*What you should do:*
The lines wanted are those in the data below that include "first".

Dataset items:
+---+

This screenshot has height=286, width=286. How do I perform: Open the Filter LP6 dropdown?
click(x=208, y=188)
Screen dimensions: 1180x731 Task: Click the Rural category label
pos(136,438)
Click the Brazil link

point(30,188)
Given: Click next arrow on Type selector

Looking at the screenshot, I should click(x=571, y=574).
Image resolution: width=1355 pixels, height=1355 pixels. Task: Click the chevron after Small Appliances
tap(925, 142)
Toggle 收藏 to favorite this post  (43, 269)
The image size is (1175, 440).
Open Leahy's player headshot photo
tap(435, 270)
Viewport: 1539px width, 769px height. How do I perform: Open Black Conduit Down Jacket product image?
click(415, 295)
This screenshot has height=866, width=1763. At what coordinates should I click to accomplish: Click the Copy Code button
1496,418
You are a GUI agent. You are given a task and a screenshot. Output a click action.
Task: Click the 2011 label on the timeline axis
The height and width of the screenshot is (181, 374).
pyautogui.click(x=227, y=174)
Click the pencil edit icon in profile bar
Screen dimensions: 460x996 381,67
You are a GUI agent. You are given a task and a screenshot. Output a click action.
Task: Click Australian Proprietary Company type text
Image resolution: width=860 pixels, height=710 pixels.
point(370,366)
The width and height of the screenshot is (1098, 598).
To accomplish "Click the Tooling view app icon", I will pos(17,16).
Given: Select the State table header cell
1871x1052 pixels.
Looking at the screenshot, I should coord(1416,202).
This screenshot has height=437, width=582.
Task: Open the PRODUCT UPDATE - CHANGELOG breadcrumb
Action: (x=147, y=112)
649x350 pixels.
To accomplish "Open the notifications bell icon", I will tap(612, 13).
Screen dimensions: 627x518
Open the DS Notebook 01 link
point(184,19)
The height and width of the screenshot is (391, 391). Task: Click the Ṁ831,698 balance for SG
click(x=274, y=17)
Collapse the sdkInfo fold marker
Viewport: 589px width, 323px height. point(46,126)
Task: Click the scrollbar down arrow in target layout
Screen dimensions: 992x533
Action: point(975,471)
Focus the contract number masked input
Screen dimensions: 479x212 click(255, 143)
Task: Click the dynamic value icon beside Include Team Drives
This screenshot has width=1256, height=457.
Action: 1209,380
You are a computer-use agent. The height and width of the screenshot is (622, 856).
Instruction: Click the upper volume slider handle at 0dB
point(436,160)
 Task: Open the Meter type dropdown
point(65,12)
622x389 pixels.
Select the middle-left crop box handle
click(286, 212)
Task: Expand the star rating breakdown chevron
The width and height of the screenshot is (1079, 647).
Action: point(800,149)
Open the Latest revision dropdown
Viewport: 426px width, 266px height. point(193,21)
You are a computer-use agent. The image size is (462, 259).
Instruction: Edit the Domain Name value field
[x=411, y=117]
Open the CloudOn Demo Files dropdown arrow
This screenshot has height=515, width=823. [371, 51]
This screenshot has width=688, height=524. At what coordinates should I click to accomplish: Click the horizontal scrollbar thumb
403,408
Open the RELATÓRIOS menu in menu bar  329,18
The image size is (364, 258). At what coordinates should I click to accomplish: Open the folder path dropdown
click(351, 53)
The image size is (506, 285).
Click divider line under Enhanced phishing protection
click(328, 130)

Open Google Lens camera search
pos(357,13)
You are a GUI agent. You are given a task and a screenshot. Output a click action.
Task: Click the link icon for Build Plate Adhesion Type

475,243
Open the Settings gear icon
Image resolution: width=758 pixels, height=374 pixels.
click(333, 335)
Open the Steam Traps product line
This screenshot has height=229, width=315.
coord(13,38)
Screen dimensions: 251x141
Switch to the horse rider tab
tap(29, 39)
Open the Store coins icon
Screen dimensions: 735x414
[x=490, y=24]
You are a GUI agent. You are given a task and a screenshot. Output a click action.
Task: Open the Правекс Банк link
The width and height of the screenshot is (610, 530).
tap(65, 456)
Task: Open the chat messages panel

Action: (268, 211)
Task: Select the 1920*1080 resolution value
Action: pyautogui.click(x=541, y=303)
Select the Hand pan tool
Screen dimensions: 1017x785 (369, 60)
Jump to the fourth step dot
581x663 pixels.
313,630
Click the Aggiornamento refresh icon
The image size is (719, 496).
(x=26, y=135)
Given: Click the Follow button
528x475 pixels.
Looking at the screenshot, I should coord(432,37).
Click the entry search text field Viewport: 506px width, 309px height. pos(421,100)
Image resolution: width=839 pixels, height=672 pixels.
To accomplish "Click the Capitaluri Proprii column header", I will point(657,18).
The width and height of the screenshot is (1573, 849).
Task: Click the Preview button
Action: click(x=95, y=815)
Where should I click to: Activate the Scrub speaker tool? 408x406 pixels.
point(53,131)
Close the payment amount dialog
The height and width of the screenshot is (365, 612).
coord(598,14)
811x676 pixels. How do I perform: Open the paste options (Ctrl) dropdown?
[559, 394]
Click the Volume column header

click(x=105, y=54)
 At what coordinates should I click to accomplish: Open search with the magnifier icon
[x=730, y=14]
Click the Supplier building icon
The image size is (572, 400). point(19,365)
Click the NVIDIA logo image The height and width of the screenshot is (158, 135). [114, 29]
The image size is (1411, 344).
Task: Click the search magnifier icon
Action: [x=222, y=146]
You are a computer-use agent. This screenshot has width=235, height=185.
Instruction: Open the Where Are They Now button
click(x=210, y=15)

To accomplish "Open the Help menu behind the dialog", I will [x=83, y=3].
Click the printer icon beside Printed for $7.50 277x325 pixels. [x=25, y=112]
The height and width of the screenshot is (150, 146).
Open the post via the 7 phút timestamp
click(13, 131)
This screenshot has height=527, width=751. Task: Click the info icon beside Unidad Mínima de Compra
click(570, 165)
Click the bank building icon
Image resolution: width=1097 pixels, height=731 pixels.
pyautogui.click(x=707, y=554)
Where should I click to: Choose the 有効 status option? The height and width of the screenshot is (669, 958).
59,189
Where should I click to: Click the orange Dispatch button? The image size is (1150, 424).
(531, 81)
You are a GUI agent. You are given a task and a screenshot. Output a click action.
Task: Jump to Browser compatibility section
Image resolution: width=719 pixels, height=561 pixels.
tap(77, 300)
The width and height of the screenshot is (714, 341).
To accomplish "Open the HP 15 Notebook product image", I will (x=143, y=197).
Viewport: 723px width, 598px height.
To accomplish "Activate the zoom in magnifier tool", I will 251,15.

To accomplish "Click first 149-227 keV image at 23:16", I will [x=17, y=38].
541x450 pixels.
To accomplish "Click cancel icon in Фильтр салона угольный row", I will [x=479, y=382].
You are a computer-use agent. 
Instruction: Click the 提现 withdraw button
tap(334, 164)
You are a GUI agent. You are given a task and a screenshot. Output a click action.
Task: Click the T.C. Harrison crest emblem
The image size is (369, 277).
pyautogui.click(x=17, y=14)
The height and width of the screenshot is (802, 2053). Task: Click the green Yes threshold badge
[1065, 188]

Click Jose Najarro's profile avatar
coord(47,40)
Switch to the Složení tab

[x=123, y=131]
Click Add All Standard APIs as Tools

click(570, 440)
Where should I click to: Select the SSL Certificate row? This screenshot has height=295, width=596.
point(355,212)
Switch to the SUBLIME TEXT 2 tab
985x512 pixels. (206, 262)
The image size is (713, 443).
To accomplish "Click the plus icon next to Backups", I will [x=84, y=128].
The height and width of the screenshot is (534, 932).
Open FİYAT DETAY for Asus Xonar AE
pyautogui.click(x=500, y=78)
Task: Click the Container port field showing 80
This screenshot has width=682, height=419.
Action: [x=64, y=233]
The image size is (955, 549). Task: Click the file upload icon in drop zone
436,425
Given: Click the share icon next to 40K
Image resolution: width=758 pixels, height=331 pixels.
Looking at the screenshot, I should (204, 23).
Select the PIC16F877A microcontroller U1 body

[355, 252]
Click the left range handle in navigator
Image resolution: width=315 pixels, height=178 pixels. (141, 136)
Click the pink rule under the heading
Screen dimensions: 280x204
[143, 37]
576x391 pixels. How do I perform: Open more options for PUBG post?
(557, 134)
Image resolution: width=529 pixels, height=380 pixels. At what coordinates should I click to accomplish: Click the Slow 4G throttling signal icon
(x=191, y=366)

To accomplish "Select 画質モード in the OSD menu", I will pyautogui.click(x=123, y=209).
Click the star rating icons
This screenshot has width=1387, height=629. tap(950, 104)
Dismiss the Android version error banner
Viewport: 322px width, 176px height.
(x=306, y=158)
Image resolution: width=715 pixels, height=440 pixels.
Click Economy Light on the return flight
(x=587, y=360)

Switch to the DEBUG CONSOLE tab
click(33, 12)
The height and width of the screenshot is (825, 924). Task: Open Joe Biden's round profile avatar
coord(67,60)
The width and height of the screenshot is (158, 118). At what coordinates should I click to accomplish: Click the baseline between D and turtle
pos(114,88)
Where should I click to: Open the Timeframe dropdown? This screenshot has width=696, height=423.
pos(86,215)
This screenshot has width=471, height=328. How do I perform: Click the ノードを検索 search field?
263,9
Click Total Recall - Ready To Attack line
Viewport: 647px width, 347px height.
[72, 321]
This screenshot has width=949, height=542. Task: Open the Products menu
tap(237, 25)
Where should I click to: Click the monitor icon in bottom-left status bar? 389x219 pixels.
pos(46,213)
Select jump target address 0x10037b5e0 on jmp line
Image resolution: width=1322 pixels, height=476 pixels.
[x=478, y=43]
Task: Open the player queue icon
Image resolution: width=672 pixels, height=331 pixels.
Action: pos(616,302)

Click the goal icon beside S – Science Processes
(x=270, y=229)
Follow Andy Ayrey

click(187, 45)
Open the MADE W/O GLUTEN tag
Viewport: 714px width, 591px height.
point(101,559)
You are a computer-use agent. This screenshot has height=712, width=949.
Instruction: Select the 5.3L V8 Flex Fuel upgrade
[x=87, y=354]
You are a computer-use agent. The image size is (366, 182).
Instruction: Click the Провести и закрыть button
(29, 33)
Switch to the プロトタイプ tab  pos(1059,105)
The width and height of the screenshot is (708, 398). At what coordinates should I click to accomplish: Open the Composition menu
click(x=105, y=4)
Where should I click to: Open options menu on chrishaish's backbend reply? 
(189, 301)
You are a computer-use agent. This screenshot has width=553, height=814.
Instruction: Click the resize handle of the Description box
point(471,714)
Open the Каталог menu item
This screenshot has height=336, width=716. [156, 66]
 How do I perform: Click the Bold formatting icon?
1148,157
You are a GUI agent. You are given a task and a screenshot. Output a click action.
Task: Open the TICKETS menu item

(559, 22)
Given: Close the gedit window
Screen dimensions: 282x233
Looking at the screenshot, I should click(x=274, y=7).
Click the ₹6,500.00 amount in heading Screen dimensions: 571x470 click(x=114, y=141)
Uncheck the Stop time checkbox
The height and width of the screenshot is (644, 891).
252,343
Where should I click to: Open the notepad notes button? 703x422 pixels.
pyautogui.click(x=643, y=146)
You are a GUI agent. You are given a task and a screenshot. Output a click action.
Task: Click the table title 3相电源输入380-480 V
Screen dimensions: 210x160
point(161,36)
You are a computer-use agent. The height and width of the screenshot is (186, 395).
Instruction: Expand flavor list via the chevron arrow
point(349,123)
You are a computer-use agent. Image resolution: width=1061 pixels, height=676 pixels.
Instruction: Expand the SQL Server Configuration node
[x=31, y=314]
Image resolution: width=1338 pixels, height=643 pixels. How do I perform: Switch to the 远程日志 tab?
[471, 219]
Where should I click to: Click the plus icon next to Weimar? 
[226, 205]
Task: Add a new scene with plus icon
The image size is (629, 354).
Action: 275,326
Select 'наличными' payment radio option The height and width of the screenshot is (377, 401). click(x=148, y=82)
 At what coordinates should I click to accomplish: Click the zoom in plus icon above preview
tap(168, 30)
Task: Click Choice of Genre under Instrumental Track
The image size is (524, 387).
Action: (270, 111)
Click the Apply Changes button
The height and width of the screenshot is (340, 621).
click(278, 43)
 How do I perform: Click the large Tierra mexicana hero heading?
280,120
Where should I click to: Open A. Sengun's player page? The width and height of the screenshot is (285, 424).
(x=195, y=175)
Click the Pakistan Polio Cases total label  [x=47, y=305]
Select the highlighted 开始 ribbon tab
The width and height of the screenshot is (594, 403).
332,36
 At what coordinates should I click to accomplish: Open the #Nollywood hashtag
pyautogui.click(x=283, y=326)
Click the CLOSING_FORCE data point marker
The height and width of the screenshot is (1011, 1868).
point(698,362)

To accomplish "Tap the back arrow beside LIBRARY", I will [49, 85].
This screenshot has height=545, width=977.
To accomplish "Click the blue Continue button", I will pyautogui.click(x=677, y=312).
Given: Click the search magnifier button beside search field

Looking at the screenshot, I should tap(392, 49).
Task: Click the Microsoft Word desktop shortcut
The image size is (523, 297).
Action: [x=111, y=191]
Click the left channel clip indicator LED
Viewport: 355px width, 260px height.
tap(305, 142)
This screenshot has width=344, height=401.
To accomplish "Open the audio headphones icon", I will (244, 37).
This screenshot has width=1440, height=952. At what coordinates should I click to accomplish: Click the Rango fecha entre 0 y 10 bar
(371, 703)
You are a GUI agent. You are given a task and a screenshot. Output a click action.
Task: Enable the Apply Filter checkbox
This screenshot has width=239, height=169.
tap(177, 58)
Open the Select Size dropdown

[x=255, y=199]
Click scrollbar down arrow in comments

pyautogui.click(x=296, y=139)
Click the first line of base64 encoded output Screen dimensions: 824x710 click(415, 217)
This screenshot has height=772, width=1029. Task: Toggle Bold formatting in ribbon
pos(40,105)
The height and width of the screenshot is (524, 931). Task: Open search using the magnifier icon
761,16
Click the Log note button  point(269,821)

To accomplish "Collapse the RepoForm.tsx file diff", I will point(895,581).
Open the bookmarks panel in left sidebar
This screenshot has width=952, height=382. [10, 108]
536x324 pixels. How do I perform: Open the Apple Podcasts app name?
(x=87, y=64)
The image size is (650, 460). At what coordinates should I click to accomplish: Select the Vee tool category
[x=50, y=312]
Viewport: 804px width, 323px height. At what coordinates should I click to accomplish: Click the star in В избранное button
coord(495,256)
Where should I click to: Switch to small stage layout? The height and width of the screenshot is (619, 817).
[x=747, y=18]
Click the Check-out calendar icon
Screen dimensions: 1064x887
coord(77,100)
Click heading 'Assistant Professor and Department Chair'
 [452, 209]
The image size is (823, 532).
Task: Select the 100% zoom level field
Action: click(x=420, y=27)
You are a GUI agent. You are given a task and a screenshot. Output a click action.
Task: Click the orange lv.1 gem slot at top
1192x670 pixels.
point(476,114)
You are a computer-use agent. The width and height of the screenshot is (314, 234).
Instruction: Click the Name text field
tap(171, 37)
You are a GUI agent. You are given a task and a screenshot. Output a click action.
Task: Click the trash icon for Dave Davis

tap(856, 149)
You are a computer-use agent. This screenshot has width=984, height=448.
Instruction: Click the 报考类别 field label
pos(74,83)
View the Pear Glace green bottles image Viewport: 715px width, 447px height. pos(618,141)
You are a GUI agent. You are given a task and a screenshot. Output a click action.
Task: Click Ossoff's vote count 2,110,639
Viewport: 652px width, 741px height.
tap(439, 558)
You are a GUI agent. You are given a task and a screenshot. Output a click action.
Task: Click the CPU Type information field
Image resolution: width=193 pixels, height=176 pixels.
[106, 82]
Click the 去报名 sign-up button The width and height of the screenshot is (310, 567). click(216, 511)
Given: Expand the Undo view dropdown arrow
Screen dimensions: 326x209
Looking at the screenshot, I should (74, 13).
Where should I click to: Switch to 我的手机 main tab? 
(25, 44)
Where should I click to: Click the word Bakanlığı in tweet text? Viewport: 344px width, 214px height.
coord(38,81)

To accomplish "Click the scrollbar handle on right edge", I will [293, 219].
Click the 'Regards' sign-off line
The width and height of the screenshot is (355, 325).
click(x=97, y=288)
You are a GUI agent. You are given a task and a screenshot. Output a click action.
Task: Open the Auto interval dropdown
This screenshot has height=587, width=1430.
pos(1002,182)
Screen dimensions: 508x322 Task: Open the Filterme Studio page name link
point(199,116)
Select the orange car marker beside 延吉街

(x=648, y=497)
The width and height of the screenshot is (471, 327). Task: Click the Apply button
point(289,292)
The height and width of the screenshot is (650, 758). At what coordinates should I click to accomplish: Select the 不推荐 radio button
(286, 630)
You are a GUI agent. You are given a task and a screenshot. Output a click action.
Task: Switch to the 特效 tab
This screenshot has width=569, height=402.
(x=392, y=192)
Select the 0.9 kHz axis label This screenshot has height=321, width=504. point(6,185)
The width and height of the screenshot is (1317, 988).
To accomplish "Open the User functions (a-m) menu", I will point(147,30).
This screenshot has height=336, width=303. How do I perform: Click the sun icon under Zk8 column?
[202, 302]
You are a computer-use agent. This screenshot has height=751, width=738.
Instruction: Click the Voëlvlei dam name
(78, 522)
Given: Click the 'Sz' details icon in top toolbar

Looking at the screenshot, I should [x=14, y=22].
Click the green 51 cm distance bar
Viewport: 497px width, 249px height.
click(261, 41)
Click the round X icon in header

+---+

*Answer section:*
To accomplish "Click first 149-227 keV image at 23:16", I will [x=17, y=38].
Click the first line of base64 encoded output Screen dimensions: 824x710 click(415, 217)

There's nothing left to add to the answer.